Advogado e consultor nas áreas de investimentos e propriedade intelectual, Michel de Pina nasceu em Abidjan, filho de mãe cabo-verdiana, da ilha do Fogo, e pai marfinense. Durante 30 anos tentou reunir os documentos dos avós e bisavós, mas só conseguiu em 2017, após começar a frequentar Cabo Verde, já que, segundo contou a este jornal, o cônsul honorário instalado no país só responde a necessidades muito básicas da comunidade. Com todos os documentos em mãos, obteve a nacionalidade seis meses depois.
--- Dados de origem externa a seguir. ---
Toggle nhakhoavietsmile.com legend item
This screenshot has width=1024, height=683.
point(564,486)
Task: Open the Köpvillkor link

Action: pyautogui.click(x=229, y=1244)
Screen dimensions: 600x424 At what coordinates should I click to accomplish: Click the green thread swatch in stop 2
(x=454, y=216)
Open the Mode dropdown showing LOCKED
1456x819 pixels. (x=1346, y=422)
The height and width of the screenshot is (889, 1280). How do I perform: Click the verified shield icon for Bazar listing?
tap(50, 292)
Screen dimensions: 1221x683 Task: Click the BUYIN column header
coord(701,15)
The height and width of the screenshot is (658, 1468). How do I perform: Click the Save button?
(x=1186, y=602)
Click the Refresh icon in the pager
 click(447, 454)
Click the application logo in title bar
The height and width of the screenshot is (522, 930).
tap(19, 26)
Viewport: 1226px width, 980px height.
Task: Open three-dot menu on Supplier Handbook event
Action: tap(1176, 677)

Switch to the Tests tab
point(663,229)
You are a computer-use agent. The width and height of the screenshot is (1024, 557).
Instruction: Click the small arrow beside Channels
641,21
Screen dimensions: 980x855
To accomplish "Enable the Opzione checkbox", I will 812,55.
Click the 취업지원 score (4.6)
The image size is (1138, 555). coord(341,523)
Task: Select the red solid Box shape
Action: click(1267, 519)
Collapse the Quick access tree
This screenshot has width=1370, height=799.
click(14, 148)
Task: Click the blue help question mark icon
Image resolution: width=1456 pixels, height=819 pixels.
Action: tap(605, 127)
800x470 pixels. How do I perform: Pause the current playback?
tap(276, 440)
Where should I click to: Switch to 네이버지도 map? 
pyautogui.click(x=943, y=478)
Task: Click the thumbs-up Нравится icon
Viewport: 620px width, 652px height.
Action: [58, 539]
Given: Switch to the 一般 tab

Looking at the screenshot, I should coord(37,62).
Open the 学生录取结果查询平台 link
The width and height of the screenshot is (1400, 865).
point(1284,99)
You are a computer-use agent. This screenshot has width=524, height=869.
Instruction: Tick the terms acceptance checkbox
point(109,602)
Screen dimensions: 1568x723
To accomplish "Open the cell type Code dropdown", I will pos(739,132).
Pina é actualmente presidente da Sodade – Associação da Diáspora Cabo-verdiana na Costa do Marfim, que se dedica à promoção da cultura cabo-verdiana no país, e que integra a volta de 1500 cabo-verdianos de origem, descendentes de 3ª e 4ª gerações. Uma das suas maiores reivindicações é conseguir estabelecer ligações com Cabo Verde e obter o direito à cidadania.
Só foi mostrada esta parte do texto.